July 1, 2014 at 8:54 pm
Hi All
Firstly I know very little about propellers so if I may be asking some pretty basic or even dumb questions! Also I have tried to Google the subject but haven’t found very much so perhaps I am even asking the wrong question! Oh and I don’t know how to type the symbol for degrees on the message so I have written it longhand.
OK – The Stirling AP states that early Stirlings with Hercules XI engines either had ‘D. H. 20(degree symbol), constant-speed propellers’ or ‘D. H. Hydromatic, fully feathering propellers’. On photos of the dashboard of the Stirling you can see some with the 4 ‘feathering knobs/switches’ and some without any sign of them. OK, so I deduce that the Stirlings without feathering switches must have the DH 20 degree constant speed propellers.
But when I read about propellers it seems clear that there are occasions when you don’t want a propeller to ‘windmill’ and the most talked about option seems to be to ‘feather’ the blades so they stop rotating. But what about the propellers without any obvious ‘feathering switches’? How do you feather them? Or don’t they present a problem?
I don’t need a long explanation (unless you want to!) I’m happy to be given a link or some other reference to read or even just for someone to say ‘it is not a problem with those propellers’. It’s just that I can’t find any text that deals with that particular issue, they all seem to happily jump to variable pitch propellers. Nor can I find what the 20 degree symbol means in relation to the propeller – is that an angle or part of the product name?
I would like to know what the pilot in a Stirling would have done when he had problems with a DH 20.
Cheers
James
By: mike currill - 2nd July 2014 at 01:31
All very interesting stuff as, even with my reasonably extensive knowledge of things aeronautical, I had never understood some of that. Nice to learn something new.

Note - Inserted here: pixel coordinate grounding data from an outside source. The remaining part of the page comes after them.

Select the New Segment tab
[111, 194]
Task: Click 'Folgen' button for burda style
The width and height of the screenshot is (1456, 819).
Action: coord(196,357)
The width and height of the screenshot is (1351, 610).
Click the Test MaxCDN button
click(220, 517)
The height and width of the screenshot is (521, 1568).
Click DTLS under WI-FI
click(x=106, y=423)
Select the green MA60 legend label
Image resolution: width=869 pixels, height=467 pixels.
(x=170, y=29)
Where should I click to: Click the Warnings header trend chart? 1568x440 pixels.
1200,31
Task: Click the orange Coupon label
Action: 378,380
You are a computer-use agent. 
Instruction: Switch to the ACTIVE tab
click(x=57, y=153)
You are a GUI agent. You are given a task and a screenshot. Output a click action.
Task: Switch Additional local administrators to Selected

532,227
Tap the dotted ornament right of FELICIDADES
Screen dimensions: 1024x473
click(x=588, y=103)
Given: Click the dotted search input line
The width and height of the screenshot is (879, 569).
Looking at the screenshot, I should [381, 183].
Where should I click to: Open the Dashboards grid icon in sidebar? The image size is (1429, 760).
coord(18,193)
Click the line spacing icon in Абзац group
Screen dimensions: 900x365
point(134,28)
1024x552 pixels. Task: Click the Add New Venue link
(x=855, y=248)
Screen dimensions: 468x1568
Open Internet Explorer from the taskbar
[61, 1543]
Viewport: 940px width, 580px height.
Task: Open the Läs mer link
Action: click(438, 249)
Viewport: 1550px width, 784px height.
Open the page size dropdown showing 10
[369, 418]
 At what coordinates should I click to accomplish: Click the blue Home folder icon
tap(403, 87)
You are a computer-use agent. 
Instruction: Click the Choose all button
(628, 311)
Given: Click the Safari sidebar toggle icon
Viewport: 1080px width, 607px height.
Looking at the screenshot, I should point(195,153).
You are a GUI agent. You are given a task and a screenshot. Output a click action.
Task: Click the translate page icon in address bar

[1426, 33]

By: HR339 - 2nd July 2014 at 00:54
The ‘Propellor Speed Control’ changes the RPM at which the engine is effectively governed. The constant speed unit then holds the propeller (and hence engine) RPM at that setting (as far as possible) by varying the blade angle as engine power is increased or decreased by the movement of the throttle. Google ‘Constant Speed Propeller’ for any number of better explanations.
By: smirky - 2nd July 2014 at 00:52
(on a pc) make sure NUMLOCK is on, hold down the ALT key and type 1 6 7 on the numeric keypad, then release the ALT key
By: jamesinnewcastl - 2nd July 2014 at 00:34
Hi Anon
Thanks for your reply, you’ve confirmed what was only a suspicion before, so I know that the props are not going to be windmill free. Now I’ve re-read about the Stirling controls knowing that I won’t find any direct feathering control and apparently the lowest set of levers are the Propeller Speed controls and on the non-feathering props the fully down position gives ‘positive coarse pitch’. In another pamphlet the text states that an engine failure should see the Pilot selecting PCP for the failed engine and which only minimises the R.P.M. at which it windmills. That sounds like a very undesirable condition, no wonder they went to the fully feathering type really quickly. So I assume that it didn’t matter much in a single engined aircraft with DH 20 props as a stopped engine was more of an issue than whether or not it was windmilling!
So now I struggle with the controls for the engine speed and those for the propeller speed. So a ‘constant speed’ prop would stay at a constant speed even as you varied the engine speed – but the speed it stayed at, was that set by the propeller speed control? That sounds right but implies that the prop and the engine are not locked together, I can read more about that one I think.
In any event I now have my Pilots action for a failed engine and I can be sure that lack of feathering switches means an early Stirling cockpit, cheers!
James
By: Arabella-Cox - 1st July 2014 at 22:15
Very simply: the 20 degree propellers had a pitch range of 20 degrees between coarse and fully fine. They could not be feathered even though it would be better to do so in circumstances of engine failure.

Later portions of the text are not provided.